Now that the big earnings are mostly out of the way for the week indices have found it harder to hold their ground, slipping lower for the most part. It has been a week of drift for the headline indices, a recognition of the fact that, while earnings season is coming in as one of the best on record, investors have still been unable to muster up the necessary optimism to drive to new highs. Instead dither has been the theme, making it seem like the wind-up toy of momentum is running down to a stop, which in its turn risks the start of a correction of some size and magnitude. The low VIX reading continues to point to a benign risk environment, but when stocks fail to rally hard in one of the best earnings periods of recent years it is a sign that something is not right in the world. 

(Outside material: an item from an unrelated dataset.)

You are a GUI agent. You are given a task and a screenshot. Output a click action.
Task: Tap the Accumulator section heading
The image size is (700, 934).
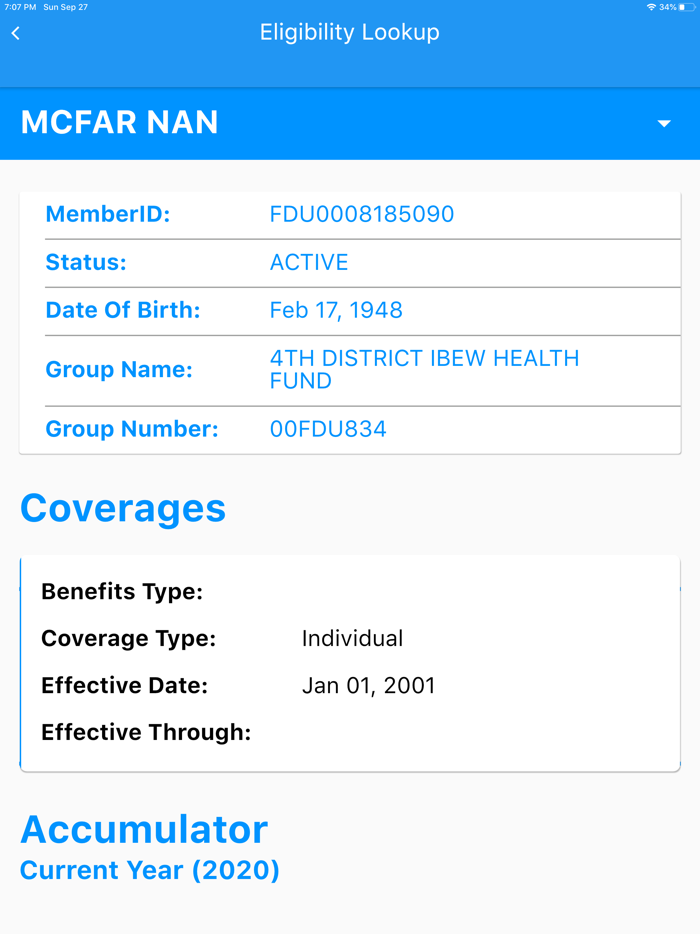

Exxon Mobil’s results yet another demonstration of how stocks refuse to bounce despite the relentless beat on estimates this time around. Ennui seems to have set in across US and UK markets, and while we scramble to find a concrete reason why stocks refuse to respond to positive news the truth is the same across all names, i.e. the good news is fine and dandy, but doesn’t really point to why it makes sense to keep chasing names after the rallies of the past few months. This ebbing of momentum is the big problem for markets, although positive seasonality could help offset any major declines, even as ‘sell in May’ crowd works itself up for another go at reviving this moribund idea.